Source material Block Start

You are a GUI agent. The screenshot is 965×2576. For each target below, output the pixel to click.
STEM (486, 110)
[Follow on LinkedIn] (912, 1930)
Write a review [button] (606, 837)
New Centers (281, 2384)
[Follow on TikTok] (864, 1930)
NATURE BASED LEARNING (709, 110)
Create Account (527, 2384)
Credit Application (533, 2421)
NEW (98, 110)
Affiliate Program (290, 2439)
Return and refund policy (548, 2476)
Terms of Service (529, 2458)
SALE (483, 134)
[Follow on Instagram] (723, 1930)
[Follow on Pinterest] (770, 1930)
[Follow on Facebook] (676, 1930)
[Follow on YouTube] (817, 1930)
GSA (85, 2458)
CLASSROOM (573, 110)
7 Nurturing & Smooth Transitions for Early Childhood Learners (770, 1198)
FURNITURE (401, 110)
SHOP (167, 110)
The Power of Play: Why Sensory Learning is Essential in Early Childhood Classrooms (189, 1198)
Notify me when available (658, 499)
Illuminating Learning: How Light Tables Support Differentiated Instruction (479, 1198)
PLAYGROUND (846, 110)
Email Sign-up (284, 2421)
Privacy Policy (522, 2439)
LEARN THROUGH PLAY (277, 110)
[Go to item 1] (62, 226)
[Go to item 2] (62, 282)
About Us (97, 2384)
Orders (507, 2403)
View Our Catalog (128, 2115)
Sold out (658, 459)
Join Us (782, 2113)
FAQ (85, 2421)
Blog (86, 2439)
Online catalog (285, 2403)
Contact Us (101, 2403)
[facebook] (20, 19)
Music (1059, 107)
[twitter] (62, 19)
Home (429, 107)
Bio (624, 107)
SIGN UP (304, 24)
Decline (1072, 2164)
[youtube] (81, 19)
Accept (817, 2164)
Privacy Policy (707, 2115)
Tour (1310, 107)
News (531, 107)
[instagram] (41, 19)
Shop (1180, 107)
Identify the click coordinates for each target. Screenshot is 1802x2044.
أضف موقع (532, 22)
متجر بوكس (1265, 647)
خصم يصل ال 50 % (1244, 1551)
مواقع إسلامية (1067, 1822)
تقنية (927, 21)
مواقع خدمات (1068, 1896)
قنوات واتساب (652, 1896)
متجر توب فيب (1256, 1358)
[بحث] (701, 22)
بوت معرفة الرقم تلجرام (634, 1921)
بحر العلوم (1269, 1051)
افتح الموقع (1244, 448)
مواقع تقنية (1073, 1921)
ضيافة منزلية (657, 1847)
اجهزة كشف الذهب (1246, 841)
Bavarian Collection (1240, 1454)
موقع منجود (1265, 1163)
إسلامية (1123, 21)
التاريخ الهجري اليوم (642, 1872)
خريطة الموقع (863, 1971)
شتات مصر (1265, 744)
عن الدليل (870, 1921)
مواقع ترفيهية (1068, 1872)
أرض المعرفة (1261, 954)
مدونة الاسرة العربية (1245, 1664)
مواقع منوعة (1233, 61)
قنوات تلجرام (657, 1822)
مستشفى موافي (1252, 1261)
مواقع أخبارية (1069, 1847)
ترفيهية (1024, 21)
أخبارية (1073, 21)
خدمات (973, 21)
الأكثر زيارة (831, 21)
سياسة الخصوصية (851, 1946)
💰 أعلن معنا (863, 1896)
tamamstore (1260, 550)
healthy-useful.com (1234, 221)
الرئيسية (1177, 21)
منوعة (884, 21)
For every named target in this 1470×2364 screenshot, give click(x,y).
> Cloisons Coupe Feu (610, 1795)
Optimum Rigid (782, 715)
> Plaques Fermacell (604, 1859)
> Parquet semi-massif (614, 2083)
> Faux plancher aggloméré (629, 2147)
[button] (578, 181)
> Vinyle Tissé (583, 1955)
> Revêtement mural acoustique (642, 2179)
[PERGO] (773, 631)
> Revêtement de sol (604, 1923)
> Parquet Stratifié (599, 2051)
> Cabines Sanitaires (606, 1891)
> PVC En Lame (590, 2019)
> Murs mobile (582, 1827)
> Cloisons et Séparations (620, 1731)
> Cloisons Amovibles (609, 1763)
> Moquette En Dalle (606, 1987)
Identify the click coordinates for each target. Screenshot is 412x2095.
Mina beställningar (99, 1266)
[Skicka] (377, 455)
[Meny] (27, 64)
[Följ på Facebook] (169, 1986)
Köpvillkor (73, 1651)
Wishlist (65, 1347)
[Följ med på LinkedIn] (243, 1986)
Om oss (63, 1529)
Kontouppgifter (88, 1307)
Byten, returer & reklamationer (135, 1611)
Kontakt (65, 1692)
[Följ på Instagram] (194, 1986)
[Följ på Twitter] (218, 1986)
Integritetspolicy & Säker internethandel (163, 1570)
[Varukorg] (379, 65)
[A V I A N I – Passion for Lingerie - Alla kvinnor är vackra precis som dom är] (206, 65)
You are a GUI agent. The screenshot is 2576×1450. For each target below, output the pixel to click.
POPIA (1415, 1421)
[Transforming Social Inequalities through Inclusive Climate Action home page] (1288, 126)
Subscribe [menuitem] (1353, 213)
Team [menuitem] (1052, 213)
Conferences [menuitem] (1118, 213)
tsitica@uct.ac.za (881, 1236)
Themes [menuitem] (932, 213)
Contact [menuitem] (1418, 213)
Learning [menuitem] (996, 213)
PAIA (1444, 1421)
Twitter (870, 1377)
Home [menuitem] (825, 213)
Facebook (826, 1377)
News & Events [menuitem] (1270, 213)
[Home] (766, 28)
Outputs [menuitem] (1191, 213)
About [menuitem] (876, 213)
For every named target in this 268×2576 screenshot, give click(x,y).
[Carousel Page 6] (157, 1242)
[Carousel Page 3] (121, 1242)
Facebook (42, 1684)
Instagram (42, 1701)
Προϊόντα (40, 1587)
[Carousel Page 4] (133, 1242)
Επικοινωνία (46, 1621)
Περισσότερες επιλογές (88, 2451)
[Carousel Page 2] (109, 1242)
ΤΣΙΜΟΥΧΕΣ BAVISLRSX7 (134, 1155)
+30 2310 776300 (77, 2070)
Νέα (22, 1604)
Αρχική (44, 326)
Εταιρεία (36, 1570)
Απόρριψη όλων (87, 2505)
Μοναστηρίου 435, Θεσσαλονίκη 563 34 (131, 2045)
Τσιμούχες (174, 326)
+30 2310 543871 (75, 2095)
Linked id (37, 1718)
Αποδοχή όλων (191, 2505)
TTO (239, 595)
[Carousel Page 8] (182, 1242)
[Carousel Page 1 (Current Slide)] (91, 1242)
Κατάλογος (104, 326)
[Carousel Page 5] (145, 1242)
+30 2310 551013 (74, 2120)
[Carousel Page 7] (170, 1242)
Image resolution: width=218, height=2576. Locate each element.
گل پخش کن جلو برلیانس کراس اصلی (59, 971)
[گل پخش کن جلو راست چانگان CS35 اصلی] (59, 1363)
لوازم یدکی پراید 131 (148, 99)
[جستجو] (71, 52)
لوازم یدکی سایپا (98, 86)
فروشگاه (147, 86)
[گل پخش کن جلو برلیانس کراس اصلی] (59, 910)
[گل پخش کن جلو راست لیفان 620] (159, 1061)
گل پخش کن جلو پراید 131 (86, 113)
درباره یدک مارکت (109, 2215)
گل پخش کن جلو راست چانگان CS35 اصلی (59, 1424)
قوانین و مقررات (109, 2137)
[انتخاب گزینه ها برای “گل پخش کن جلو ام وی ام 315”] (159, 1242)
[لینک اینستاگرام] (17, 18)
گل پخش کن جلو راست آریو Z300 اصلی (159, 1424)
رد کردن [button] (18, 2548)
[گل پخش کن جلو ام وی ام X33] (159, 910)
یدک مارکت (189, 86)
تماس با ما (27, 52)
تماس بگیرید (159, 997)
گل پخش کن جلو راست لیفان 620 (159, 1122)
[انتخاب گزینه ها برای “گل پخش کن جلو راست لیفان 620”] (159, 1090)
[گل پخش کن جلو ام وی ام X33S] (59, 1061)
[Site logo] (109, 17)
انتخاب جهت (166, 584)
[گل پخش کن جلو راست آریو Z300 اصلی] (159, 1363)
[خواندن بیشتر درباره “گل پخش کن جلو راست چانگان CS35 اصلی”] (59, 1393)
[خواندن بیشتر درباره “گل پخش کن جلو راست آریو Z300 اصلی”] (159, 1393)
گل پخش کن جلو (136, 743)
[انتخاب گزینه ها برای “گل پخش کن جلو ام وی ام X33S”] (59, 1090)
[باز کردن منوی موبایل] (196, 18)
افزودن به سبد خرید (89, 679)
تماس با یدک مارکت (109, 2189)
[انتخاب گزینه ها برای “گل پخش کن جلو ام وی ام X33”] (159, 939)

Source material Block End

Exercise instructions — The answer must hold only the lines from the first line of the data through the line bearing "Create Account (527, 2384)", returned exactly.

Final answer —
You are a GUI agent. The screenshot is 965×2576. For each target below, output the pixel to click.
STEM (486, 110)
[Follow on LinkedIn] (912, 1930)
Write a review [button] (606, 837)
New Centers (281, 2384)
[Follow on TikTok] (864, 1930)
NATURE BASED LEARNING (709, 110)
Create Account (527, 2384)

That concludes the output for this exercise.